Boardman JP, Walley A, Ball G, Takousis P, Krishnan ML, Hughes-Carre L, Aljabar P, Serag A, King C, Merchant N, Srinivasan L, Froguel P, Hajnal J, Rueckert D, Counsell SJ, Edwards AD. Pediatrics 2014; 133(6): e1655-63.

Affiliation

Medical Research Council/University of Edinburgh Centre for Reproductive Health, Edinburgh, United Kingdom;

Copyright

(Copyright © 2014, American Academy of Pediatrics)

DOI

10.1542/peds.2013-3011

PMID

24819575

Abstract

BACKGROUND: The role of heritable factors in determining the common neurologic deficits seen after preterm birth is unknown, but the characteristic phenotype of neurocognitive, neuroanatomical, and growth abnormalities allows principled selection of candidate genes to test the hypothesis that common genetic variation modulates the risk for brain injury.

METHODS: We collected an MRI-linked genomic DNA library from 83 preterm infants and genotyped tag single nucleotide polymorphisms in 13 relevant candidate genes. We used tract-based spatial statistics and deformation-based morphometry to examine the risks conferred by carriage of particular alleles at tag single nucleotide polymorphisms in a restricted number of genes and related these to the preterm cerebral endophenotype.

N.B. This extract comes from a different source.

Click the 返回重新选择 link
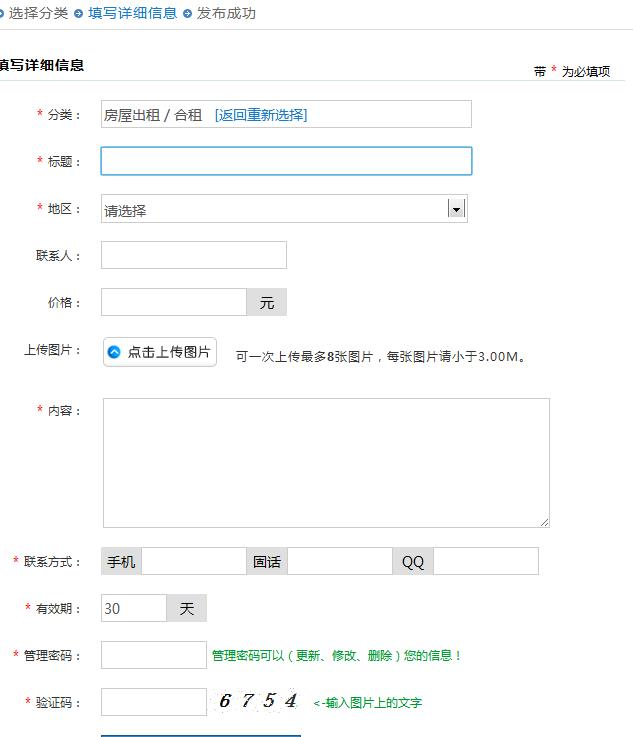This screenshot has width=633, height=737. coord(261,115)
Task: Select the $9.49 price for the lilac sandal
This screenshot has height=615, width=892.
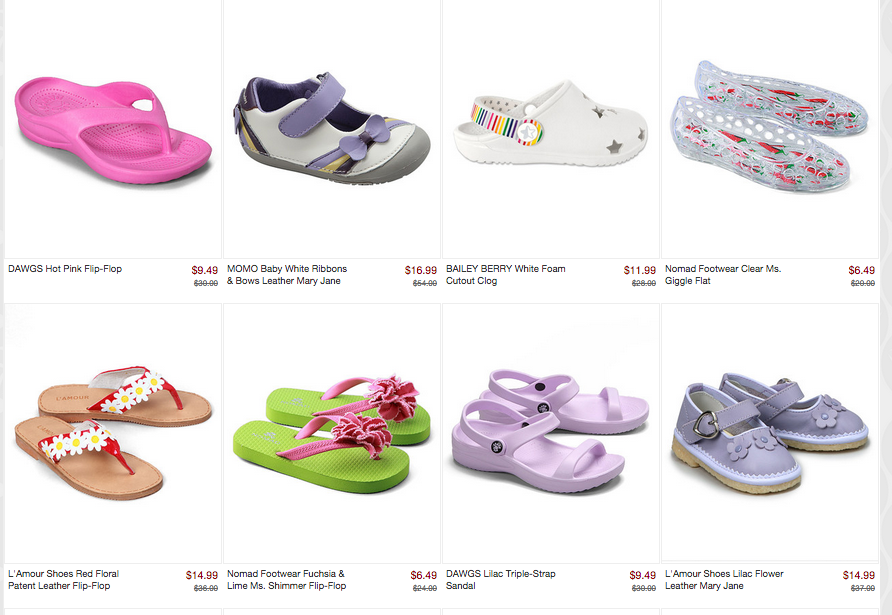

RESULTS: Carriage of the minor allele at rs2518824 in the armadillo repeat gene deleted in velocardiofacial syndrome (ARVCF) gene, which has been linked to neuronal migration and schizophrenia, and rs174576 in the fatty acid desaturase 2 gene, which encodes a rate-limiting enzyme for endogenous long chain polyunsaturated fatty acid synthesis and has been linked to intelligence, was associated with white matter abnormality measured in vivo using diffusion tensor imaging (P =.0009 and P =.0019, respectively).

CONCLUSIONS: These results suggest that genetic variants modulate white matter injury after preterm birth, and known susceptibilities to neurologic status in later life may be exposed by the stress of premature exposure to the extrauterine environment.